**Document**.
=-=-=

Workplace by Facebook inherits all of the playfulness and connection opportunities that Facebook provides us with. It can help us build a bigger network of connections at work. But they aren’t all really ‘friends’, are they? Friends will occupy our ‘core’ network, not just exist in our periphery. We will interact with them more frequently and our interactions will be reciprocated. More than likely our ‘friends' will also be ‘friends’ with each other, so our core network will look like a tight central cluster of people (Figure 1). The tight interconnected core can define our friends at work; or our friends at work can define our core. 

Figure 1 - Core-Periphery Network

Figure 1 - Core-Periphery Network

It’s been a year now since we became a global Workplace by Facebook partner, having launched our SWOOP Analytics for Workplace by Facebook product. Perhaps it’s a good time to reflect on what we have learned and observed, as Workplace adopters look to leverage the consumer power of Facebook to connect and engage with their employees.

Facebook recently exceeded the two billion monthly active users mark, or one in four people on the planet, or two in three of all people with Internet access. It is therefore likely that the proportion of employees having experienced Facebook personally would be significant. Workplace currently claims some 30,000 corporate clients, with a stated aim of having 100 million employees actively using Workplace in five years. With three billion people employed in the world, perhaps this might even be a little conservative!

=-=-=

**Provided material**.
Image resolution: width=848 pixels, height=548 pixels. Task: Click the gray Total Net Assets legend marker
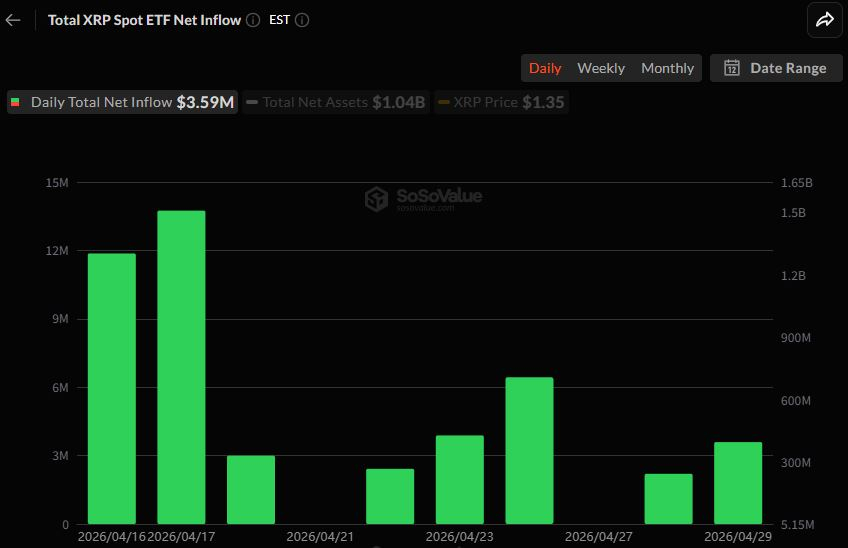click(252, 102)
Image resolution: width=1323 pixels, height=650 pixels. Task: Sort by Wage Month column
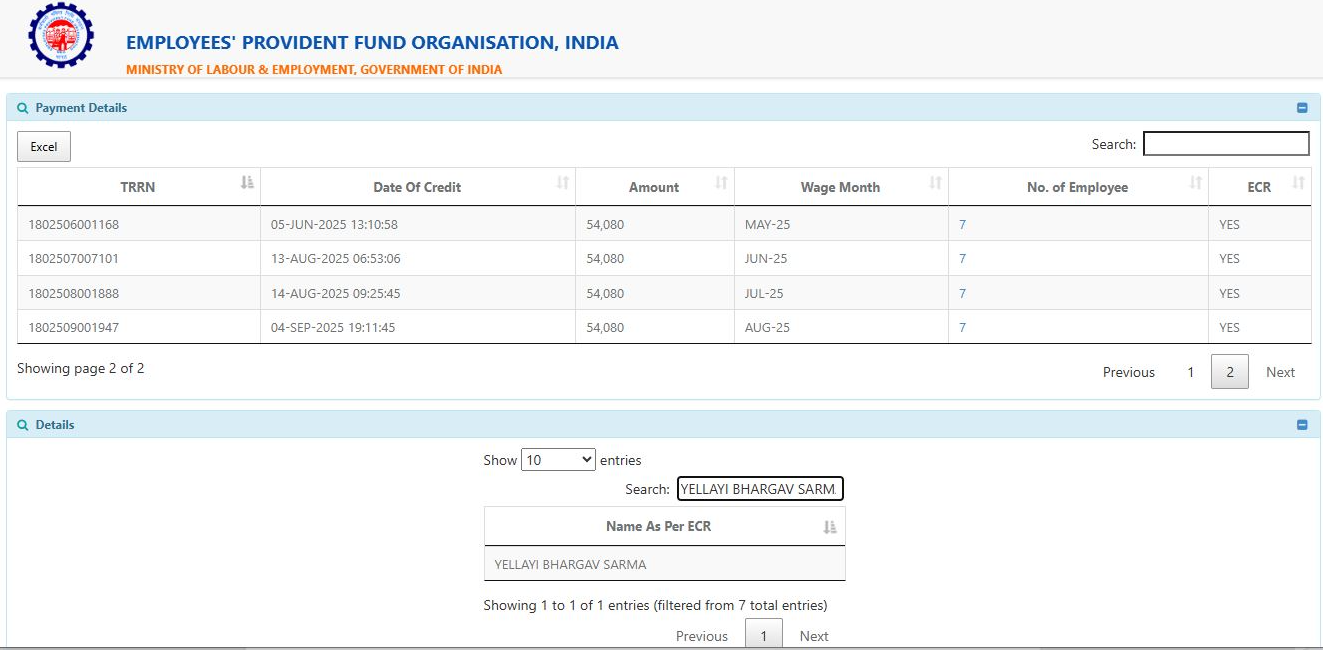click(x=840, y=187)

=-=-=

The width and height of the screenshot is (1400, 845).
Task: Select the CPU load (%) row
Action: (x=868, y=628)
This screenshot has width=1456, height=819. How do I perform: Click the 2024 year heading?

=-=-=

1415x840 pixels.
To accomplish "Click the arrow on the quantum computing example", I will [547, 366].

=-=-=

**Short task 1**. Transcribe the passage on Workplace by Facebook from "It’s been a" to "with their employees.".
**Short task 2**.
Answer these questions using the passage on Workplace by Facebook.
(a) What monthly active user mark did Facebook recently exceed?
(b) How many corporate clients does Workplace currently claim?
(c) How long has it been since the writers became a global Workplace by Facebook partner?

**Complete answer 1**.
It’s been a year now since we became a global Workplace by Facebook partner, having launched our SWOOP Analytics for Workplace by Facebook product. Perhaps it’s a good time to reflect on what we have learned and observed, as Workplace adopters look to leverage the consumer power of Facebook to connect and engage with their employees.

**Complete answer 2**.
(a) Two billion monthly active users
(b) Some 30,000
(c) A year